The content of the film (and the units within) focuses on a man and a woman.  They each have differing memories of having met before at Marienbad, though the details and circumstances of their previous meeting seem to change with every shot of the film.  When the principle characters can only recall their involuntary memories, the film can consist of only the conflicts that Welles and Kurosawa articulated in their films.  For Resnais, there is only that conflict, and he heightens it by allowing his characters to navigate exclusively with their intellect.  Henri Bergson believed that to assess memory intellectually one could only perceive the singular units of memory, not the continuity that they compose (a perspective taken by the subjective structure of the film).  For the couple (and the audience) in Last Year At Marienbad, this means perpetual re-examination and assessment without ever communicating to one another the shared experience of the year before.

Alain Resnais and Alain Robbe-Grillet have succeeded in not only articulating Bergson’s theories within their film, but also forcing the audience to take an active part in aligning and contextualizing the units of Last Year In Marienbad, consciously executing Bergson’s theories.  What Last Year At Marienbad cannot do is remove the subjective element from the film as had been done in Robbe-Grillet’s novels.

The relationship between the author and the reader that Alain Robbe-Grillet outlines in Pour Un Nouveau Roman is strikingly similar to the relationship between the girl (Emmanuele Riva) and the Japanese man (Eiji Okada) in Alain Resnais’ first feature film, Hiroshima Mon Amour (1959).  If Bergson’s theories on involuntary memory and intuition are applicable to the structure of film, they must be applicable to the novel.  Robbe-Grillet believes that a novel with a subjective narrator can only share experiences with the reader (just as a filmmaker with his/her audience).  If events are objective, described without elusion or psychological speculation, the novel becomes a singular experience to the reader.  Similarly, the girl’s experiences in Nevers are singular to her, that is until she shares them with the Japanese man.  Now they share the memories of those experiences, though the perspective and meaning of the events may contrast.  One person’s sacred memory can just as easily be perverted once that memory is shared.  The preservation of the meaning of memory is the central concern of Resnais and Robbe-Grillet.

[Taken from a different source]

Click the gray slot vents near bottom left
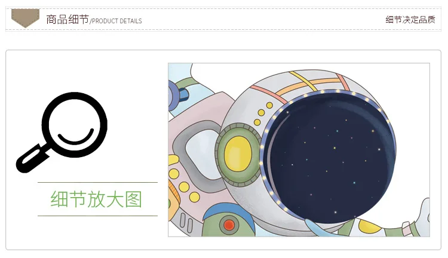 tap(186, 223)
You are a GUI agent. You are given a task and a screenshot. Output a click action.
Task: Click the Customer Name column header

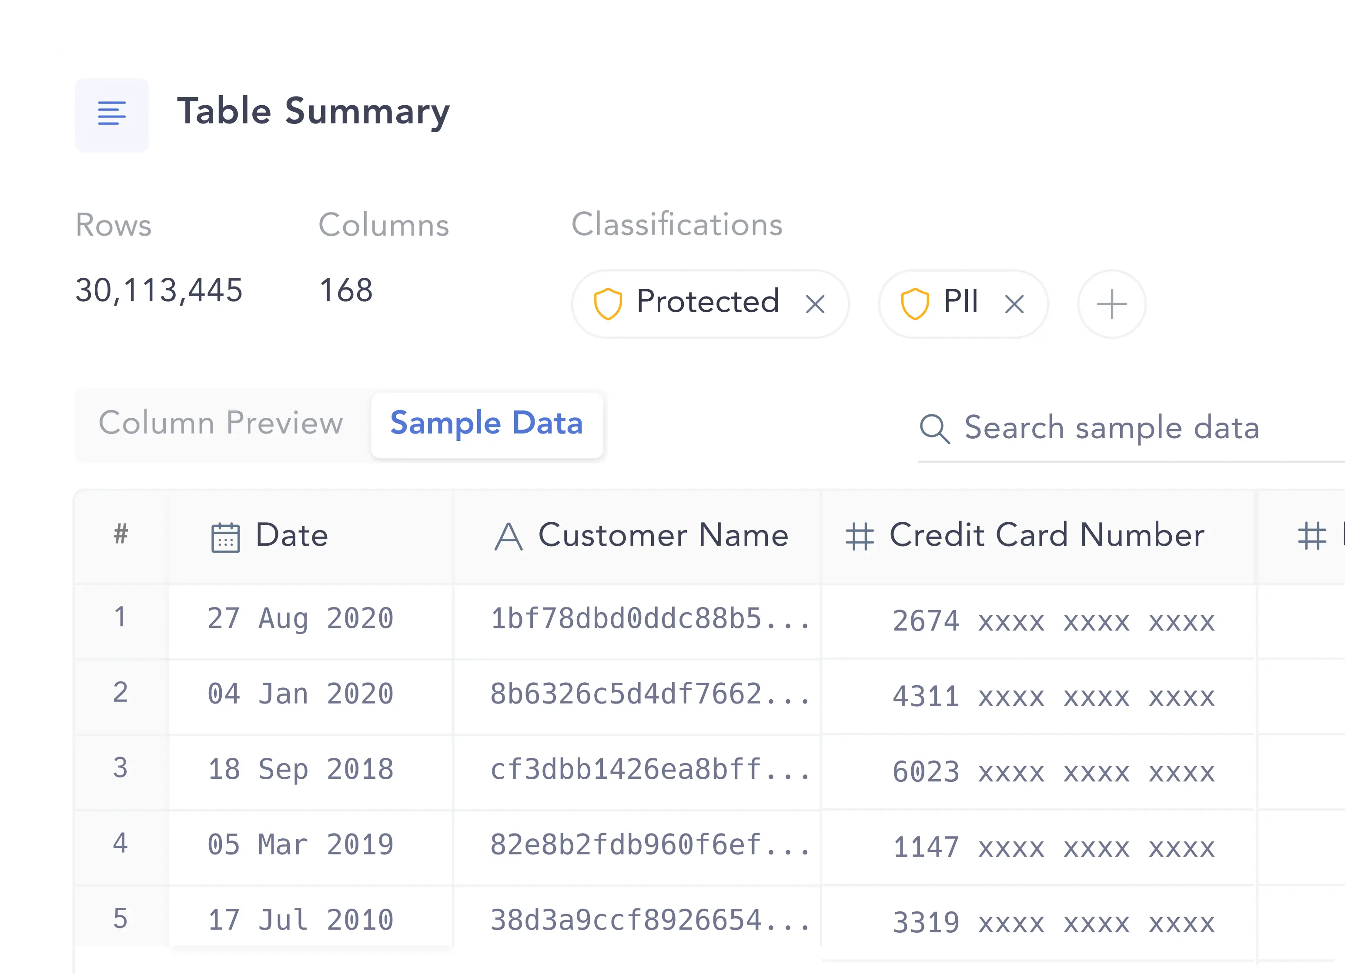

Filmmakers, in telling a narrative, are constantly concerned with preserving the meaning of the units of the film just as the girl wishes to preserve the memory of her German lover.  The altering of any unit of a film or memory could be devastating to the continuity that contains it.  In this way, Resnais was attempting to grapple with the problematic nature of Bergson’s theories of memory as well as their application to the cinema.  But if the cinema is synonymous with the memory of the girl’s German lover, then Resnais does not see all interpretations of shared memory as destructive.  If the girl had not shared her memories with the Japanese man, she could not have returned to Nevers.  In this case, a shared memory allowed for constructive results.  One can therefore assume, that to share a film with one’s audience, objectively, may also be constructive, hence Resnais’ second feature Last Year At Marienbad.